Face à ces pertes, la restauration apparaît comme une des solutions visant à reconstituer une partie du couvert forestier perdu au cours des précédentes décennies. Ainsi, depuis 2011, dans le cadre du Bonn Challenge, les engagements de nombreux pays à entreprendre des programmes ambitieux de restauration se sont multipliés, mais, sur le terrain, ils tardent encore à se concrétiser. Les Nations unies lanceront officiellement, le 5 juin, la décennie de la restauration des écosystèmes.

Ces programmes ambitieux de restauration des territoires incluant la restauration forestière peuvent aussi et surtout fournir une solution efficace de lutte contre la déforestation et la dégradation forestière, à condition qu’ils soient conçus et mis en œuvre en respectant certaines conditions essentielles.

La première est de prendre en compte les besoins, les perceptions et les savoirs des populations locales.
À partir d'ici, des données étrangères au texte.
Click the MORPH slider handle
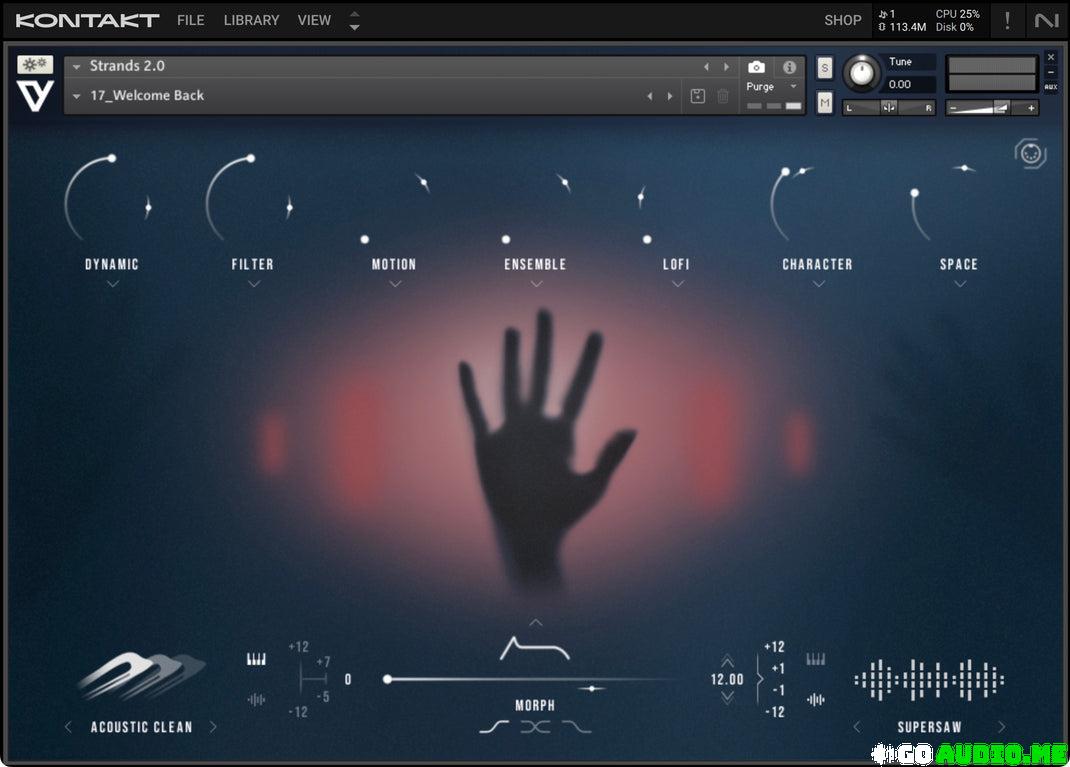 (x=387, y=680)
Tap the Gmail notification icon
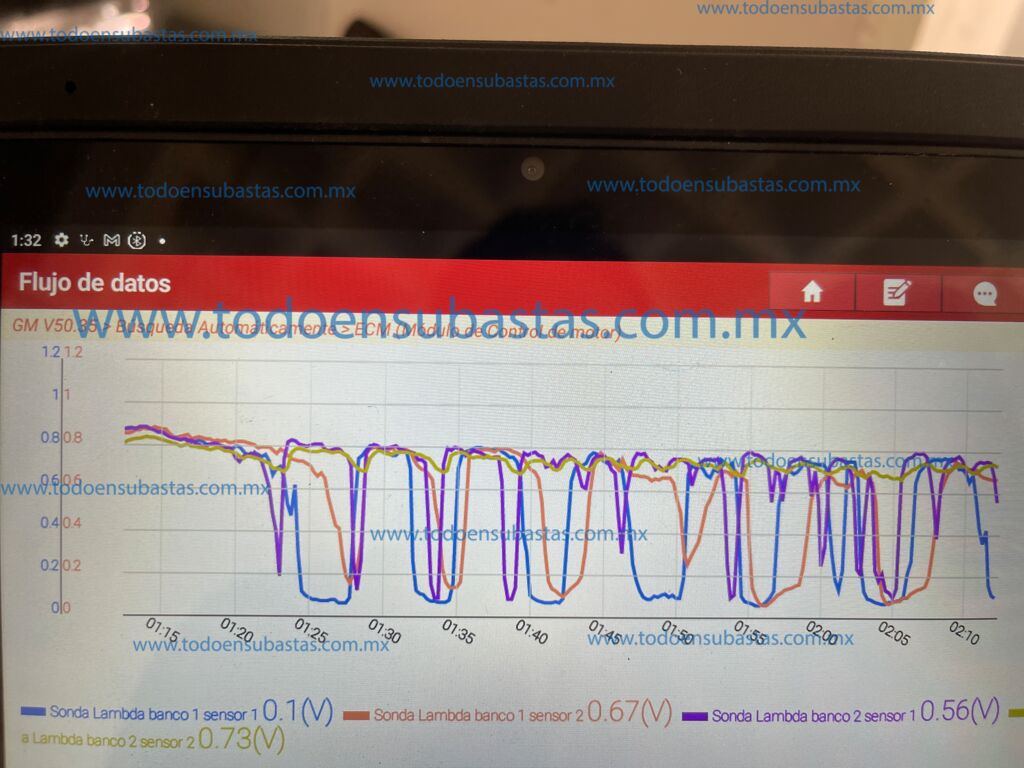The image size is (1024, 768). pyautogui.click(x=112, y=240)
Sans amélioration de leurs conditions de vie, sans alternatives à la déforestation et à la dégradation forestière, ces populations continueront sur la voie actuelle. Trop souvent, les programmes de restauration se limitent à des objectifs exclusivement environnementaux, comme la reconstitution du couvert forestier, le stockage de carbone ou la restauration de la biodiversité.

Allégorie d’une nature « pure »

Ils en oublient le facteur essentiel de la restauration et de la lutte contre la déforestation et la dégradation forestière : la composante humaine.
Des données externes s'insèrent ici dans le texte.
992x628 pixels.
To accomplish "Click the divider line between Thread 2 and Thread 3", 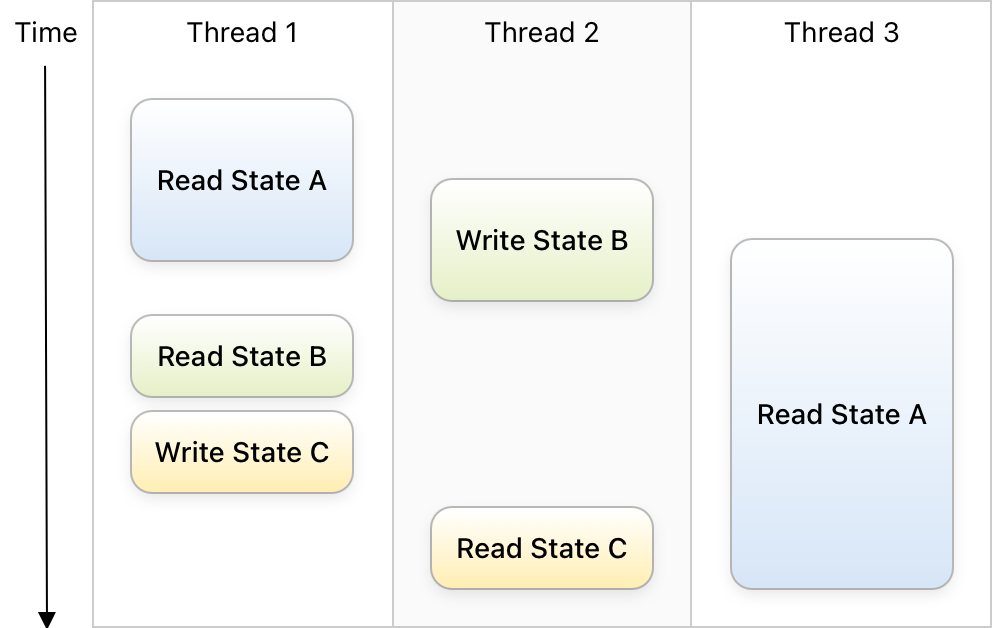I will pyautogui.click(x=691, y=314).
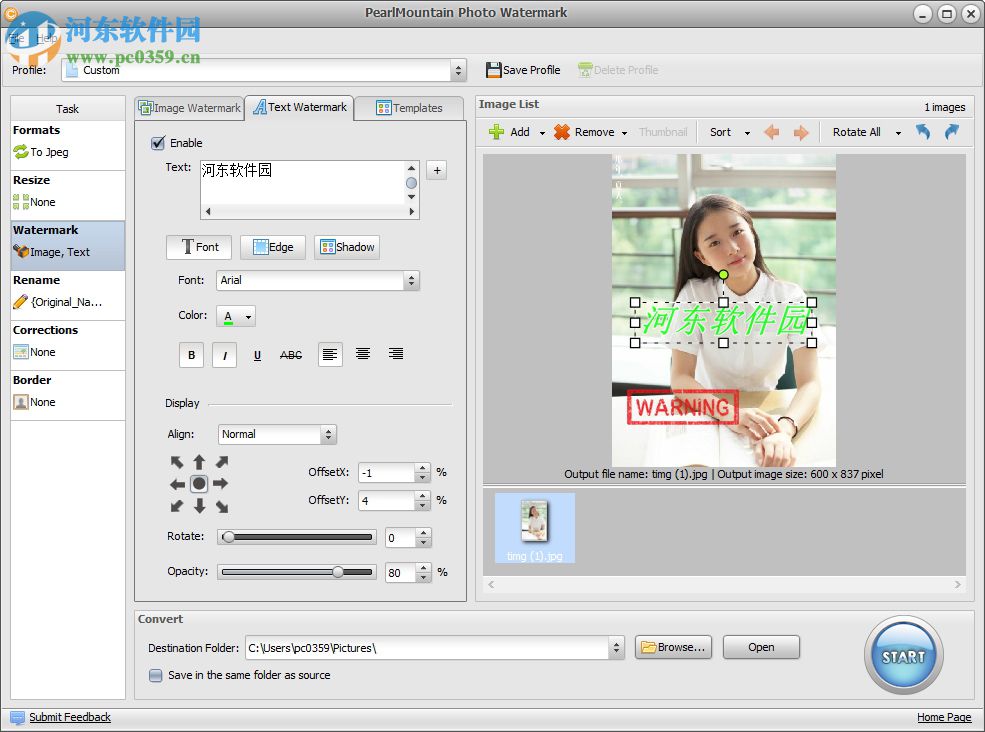Viewport: 985px width, 732px height.
Task: Select the center position radio button
Action: coord(198,483)
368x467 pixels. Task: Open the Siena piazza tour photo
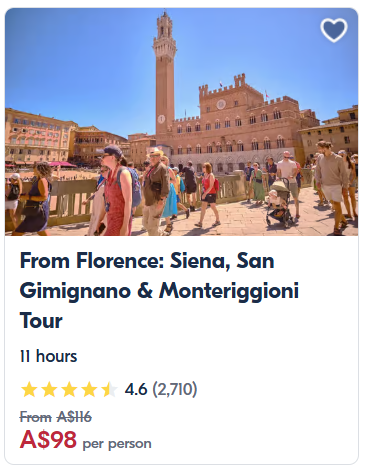[182, 122]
La seconde est de tenir compte, bien sûr, des conditions environnementales et de dégradation des écosystèmes forestiers au sein d’une région ou d’un territoire.
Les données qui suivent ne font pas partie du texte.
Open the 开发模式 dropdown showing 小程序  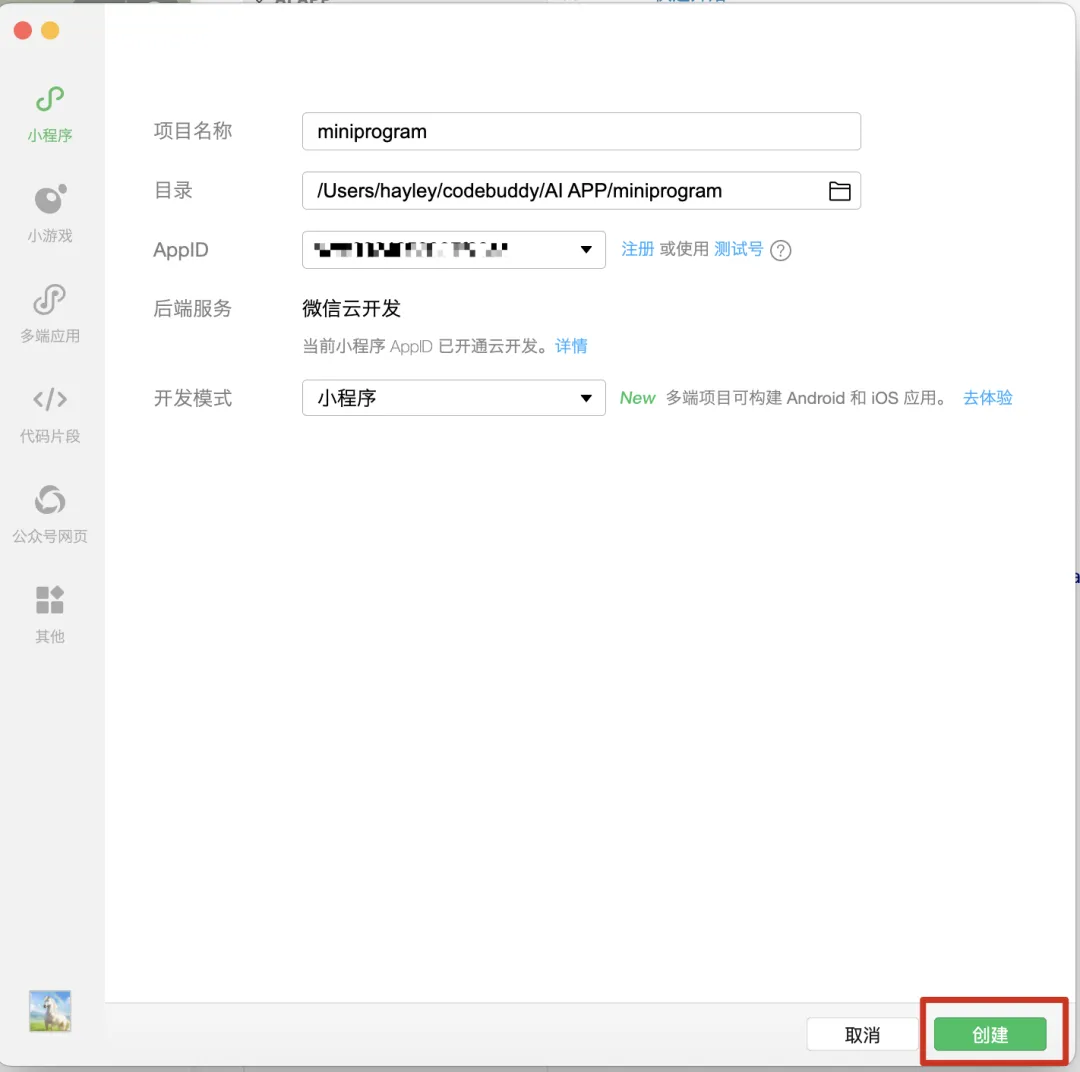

Dans certains cas, il est en effet préférable de simplement préserver les forêts existantes et laisser faire la régénération naturelle plutôt que d’entreprendre des actions de plantation ou de réhabilitation souvent très coûteuses. Au contraire, au sein de territoires très dégradés, il s’avère nécessaire d’investir dans des actions de réhabilitation exigeant de lourds investissements tant humains que financiers, afin de reconstituer les fonctions écologiques de ces territoires, comme par exemple la protection des sols et des cours d’eau, l’absorption de CO2, la régulation climatique.

Les forêts tropicales sont trop souvent perçues comme l’allégorie d’une nature « pure » et intouchée, en opposition à une nature « salie » et dégradée par les activités humaines. Or, restaurer ne consiste pas nécessairement à reconstituer des forêts originelles. Il s’agit surtout de restaurer les fonctionnalités écologiques d’un territoire ou d’une région (connectivité, stockage de carbone, préservation des sols et des cours d’eau).

Des alternatives aux pratiques agricoles

Il s’agit aussi de diminuer la pression actuelle sur les forêts naturelles restantes en créant de nouvelles sources de production de biens comme le bois à travers les plantations ou les agroforêts.

Enfin, l’agriculture étant la principale cause de déforestation, la restauration forestière passe aussi par la proposition d’alternatives aux pratiques agricoles courantes, consommatrices de nouvelles terres en général au détriment des forêts.

Il s’agit donc ici de lutter contre la déforestation en développant des pratiques agricoles d’intensification agroécologique, et en récupérant des terres agricoles abandonnées et dégradées à des fins agricoles. La restauration forestière consiste donc aussi à concilier, au sein d’un territoire donné, gestion durable des ressources forestières, préservation et conservation des forêts avec les autres usages des terres, notamment l’agriculture.

Stopper la déforestation et la dégradation forestière passe par la mise en œuvre de programmes ambitieux et participatifs de restauration visant à la fois la restauration des fonctions écologiques des paysages mais aussi l’amélioration significative des conditions de vie des populations locales. N’attendons pas que les dernières forêts tropicales disparaissent pour imaginer des programmes de restauration forestière participatifs, ambitieux et justes.